BEGIN Data excerpts
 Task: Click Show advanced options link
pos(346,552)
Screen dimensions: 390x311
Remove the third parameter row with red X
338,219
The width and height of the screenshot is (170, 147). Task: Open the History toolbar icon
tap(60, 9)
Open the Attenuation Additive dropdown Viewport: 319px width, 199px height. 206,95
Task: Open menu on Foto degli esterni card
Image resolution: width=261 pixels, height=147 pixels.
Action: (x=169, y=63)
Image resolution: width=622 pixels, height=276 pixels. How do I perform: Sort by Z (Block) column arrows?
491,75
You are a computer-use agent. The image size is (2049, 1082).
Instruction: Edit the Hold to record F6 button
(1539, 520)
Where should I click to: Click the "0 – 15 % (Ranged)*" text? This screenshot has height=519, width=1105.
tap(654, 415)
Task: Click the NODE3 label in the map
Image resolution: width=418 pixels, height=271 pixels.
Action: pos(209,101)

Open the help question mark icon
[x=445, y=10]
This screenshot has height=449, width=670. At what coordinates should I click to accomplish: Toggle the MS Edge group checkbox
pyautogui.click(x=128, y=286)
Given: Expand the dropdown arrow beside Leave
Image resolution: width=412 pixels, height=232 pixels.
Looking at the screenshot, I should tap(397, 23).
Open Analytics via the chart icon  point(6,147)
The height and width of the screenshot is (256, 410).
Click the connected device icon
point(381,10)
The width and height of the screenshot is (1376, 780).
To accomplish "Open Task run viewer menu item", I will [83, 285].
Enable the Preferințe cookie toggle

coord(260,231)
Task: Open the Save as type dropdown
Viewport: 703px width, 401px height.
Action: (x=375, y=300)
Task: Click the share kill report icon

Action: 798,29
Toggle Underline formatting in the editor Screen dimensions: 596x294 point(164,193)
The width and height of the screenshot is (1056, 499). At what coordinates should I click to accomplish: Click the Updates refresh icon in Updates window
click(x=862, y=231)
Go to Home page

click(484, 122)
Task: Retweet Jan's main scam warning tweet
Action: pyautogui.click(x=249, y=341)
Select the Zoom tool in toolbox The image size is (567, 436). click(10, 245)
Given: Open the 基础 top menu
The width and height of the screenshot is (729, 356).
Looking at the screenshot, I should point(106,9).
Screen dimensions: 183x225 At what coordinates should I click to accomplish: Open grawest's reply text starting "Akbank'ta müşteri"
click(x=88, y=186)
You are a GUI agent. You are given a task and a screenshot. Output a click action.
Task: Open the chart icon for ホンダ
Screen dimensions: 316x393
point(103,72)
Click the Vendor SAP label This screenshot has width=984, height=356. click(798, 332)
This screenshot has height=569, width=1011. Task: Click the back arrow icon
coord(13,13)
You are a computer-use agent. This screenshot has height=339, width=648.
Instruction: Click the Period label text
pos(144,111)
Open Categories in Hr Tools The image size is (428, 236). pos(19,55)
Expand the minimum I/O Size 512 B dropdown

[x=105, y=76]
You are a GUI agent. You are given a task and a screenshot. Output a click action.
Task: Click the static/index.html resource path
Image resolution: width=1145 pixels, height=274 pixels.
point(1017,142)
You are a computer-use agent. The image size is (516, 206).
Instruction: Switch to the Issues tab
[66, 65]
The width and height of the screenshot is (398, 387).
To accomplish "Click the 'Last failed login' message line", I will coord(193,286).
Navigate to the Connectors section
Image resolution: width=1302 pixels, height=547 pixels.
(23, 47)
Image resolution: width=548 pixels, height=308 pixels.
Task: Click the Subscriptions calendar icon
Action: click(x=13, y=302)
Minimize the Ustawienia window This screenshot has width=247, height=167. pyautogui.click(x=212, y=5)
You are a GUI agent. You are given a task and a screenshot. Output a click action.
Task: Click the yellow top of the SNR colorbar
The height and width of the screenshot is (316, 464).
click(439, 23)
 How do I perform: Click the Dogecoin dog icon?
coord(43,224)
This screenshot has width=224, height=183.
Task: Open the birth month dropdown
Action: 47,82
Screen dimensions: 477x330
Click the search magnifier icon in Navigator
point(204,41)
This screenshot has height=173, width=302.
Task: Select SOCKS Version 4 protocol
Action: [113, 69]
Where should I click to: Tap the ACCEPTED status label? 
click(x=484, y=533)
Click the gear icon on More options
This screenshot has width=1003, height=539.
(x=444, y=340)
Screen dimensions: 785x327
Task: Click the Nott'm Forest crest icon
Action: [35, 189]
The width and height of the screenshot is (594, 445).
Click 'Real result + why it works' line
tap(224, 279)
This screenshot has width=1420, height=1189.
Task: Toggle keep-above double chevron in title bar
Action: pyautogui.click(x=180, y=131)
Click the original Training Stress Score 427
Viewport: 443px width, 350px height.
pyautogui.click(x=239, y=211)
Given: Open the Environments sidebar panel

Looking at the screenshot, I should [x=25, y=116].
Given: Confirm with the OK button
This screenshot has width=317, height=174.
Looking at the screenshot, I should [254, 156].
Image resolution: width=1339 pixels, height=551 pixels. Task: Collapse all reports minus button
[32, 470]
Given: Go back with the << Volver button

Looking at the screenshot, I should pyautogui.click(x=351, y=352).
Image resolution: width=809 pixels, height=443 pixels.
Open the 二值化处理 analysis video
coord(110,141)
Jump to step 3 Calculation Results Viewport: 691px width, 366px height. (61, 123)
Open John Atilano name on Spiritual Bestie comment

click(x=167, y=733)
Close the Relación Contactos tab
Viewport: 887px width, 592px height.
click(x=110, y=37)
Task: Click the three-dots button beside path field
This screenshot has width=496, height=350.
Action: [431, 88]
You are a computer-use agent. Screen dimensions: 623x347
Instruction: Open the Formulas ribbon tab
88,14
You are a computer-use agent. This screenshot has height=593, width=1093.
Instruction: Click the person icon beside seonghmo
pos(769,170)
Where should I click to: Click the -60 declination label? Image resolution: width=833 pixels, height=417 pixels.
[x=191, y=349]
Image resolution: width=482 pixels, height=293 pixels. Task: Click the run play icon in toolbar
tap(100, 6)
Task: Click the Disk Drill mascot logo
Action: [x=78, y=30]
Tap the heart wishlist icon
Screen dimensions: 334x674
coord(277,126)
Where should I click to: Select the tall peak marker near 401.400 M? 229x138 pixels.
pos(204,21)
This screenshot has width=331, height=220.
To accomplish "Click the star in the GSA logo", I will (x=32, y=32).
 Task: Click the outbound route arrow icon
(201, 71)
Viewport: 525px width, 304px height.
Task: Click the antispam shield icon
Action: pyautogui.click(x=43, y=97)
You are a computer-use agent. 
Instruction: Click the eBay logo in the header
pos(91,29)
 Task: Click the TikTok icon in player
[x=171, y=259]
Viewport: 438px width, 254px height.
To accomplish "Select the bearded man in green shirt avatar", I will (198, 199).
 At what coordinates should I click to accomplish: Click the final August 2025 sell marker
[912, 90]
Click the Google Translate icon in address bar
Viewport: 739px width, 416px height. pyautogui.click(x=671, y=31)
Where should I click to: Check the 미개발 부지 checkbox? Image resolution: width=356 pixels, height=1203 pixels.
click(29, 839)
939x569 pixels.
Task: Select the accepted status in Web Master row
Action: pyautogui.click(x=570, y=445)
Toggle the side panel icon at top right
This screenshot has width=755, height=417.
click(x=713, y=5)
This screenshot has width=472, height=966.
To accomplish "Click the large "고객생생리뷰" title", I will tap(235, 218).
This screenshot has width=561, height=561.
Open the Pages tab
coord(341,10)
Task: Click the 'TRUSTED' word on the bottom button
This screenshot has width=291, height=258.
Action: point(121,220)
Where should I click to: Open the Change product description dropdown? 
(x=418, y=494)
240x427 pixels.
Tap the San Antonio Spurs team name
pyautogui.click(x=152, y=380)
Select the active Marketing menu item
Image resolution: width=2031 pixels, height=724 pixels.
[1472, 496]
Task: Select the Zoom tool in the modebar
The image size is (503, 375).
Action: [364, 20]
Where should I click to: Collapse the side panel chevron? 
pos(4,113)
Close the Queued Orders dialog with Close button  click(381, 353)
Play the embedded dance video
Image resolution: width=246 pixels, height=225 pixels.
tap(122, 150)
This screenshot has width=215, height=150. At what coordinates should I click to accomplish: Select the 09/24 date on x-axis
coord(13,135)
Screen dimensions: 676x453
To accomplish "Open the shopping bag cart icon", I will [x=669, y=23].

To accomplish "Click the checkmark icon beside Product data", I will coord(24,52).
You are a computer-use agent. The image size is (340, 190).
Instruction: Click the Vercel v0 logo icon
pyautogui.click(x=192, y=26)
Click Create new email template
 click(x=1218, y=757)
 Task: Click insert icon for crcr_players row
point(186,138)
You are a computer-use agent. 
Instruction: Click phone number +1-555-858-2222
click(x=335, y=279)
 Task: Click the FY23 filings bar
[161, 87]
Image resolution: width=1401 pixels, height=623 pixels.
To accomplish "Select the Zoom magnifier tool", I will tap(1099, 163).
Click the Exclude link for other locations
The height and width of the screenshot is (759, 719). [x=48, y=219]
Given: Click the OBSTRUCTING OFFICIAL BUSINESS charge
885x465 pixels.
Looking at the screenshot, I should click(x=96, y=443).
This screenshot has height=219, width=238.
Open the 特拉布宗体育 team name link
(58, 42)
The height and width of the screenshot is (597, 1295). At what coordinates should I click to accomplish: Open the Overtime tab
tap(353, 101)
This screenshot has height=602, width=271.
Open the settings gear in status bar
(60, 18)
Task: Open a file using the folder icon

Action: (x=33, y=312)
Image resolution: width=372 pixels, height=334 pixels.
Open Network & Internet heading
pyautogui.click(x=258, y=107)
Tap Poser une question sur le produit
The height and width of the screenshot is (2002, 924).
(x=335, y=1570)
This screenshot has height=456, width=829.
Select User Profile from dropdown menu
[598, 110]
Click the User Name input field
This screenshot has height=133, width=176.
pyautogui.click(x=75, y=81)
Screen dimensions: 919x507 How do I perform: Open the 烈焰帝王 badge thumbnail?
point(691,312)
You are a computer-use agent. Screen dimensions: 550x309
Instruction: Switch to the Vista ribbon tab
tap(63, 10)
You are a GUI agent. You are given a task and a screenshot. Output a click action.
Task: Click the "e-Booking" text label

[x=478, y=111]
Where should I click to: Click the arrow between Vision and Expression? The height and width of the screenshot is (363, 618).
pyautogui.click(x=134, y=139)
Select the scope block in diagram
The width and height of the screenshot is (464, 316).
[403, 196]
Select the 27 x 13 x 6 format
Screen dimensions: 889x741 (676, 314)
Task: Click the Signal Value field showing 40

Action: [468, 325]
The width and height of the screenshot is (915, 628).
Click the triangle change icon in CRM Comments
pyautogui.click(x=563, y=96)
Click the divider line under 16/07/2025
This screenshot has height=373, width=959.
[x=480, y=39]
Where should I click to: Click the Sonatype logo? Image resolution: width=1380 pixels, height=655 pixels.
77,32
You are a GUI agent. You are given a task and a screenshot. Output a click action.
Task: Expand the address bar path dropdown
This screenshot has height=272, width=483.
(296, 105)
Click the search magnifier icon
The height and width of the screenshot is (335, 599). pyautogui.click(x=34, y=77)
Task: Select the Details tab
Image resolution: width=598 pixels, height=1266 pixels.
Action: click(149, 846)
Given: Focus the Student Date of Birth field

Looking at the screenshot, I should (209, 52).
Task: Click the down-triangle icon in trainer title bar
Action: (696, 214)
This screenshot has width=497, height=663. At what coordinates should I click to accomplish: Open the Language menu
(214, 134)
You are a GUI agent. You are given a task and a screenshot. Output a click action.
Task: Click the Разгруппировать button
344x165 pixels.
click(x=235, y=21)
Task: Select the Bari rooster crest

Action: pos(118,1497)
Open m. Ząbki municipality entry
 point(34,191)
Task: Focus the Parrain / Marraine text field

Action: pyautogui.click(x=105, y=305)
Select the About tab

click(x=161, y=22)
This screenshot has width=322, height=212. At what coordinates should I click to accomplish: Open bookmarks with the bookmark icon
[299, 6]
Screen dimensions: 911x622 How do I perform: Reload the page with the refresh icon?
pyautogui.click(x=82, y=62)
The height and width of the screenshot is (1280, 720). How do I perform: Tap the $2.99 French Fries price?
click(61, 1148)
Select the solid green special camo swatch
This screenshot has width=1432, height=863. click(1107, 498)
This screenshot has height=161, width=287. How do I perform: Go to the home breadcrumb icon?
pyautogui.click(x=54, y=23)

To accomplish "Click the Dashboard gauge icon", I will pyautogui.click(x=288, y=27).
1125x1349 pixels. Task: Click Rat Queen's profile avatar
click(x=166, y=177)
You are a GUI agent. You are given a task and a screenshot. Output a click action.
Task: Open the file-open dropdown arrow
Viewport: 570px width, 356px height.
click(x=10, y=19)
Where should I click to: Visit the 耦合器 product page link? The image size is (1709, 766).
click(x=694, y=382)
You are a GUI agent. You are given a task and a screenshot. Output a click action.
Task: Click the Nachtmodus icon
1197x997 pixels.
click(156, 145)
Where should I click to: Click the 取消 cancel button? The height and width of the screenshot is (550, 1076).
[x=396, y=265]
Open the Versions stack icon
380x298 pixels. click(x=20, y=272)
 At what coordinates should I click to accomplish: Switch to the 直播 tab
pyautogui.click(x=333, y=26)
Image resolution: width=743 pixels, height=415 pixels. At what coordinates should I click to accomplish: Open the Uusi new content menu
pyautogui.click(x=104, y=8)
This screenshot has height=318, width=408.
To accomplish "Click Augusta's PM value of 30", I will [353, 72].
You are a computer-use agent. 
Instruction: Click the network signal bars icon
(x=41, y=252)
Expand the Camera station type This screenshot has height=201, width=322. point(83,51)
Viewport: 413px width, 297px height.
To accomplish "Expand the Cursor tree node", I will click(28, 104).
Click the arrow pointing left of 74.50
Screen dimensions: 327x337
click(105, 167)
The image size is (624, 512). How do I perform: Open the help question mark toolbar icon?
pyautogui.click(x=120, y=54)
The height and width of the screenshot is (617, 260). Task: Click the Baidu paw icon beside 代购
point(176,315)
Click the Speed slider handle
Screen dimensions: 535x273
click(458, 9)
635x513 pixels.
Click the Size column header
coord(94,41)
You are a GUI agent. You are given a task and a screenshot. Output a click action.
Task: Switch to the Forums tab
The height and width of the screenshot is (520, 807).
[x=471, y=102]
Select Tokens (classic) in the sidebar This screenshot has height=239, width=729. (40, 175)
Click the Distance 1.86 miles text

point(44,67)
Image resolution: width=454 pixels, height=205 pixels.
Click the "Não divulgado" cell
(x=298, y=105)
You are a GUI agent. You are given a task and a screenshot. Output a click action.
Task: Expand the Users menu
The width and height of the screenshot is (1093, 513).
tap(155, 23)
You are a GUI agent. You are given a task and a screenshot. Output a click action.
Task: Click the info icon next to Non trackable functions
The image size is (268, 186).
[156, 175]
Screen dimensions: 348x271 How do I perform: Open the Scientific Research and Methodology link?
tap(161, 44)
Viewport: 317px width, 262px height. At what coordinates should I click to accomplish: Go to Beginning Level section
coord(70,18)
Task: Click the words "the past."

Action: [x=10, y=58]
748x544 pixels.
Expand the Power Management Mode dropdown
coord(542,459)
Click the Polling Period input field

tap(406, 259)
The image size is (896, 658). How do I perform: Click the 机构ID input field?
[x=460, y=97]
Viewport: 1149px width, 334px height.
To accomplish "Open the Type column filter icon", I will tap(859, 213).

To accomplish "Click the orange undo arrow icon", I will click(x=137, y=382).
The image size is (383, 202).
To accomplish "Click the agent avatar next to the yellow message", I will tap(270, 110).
END Data excerpts
What is required » Check each line of the entries above for the string "yellow", and return those that contain it.

Exercise output »
Task: Click the yellow top of the SNR colorbar
To accomplish "Click the agent avatar next to the yellow message", I will tap(270, 110).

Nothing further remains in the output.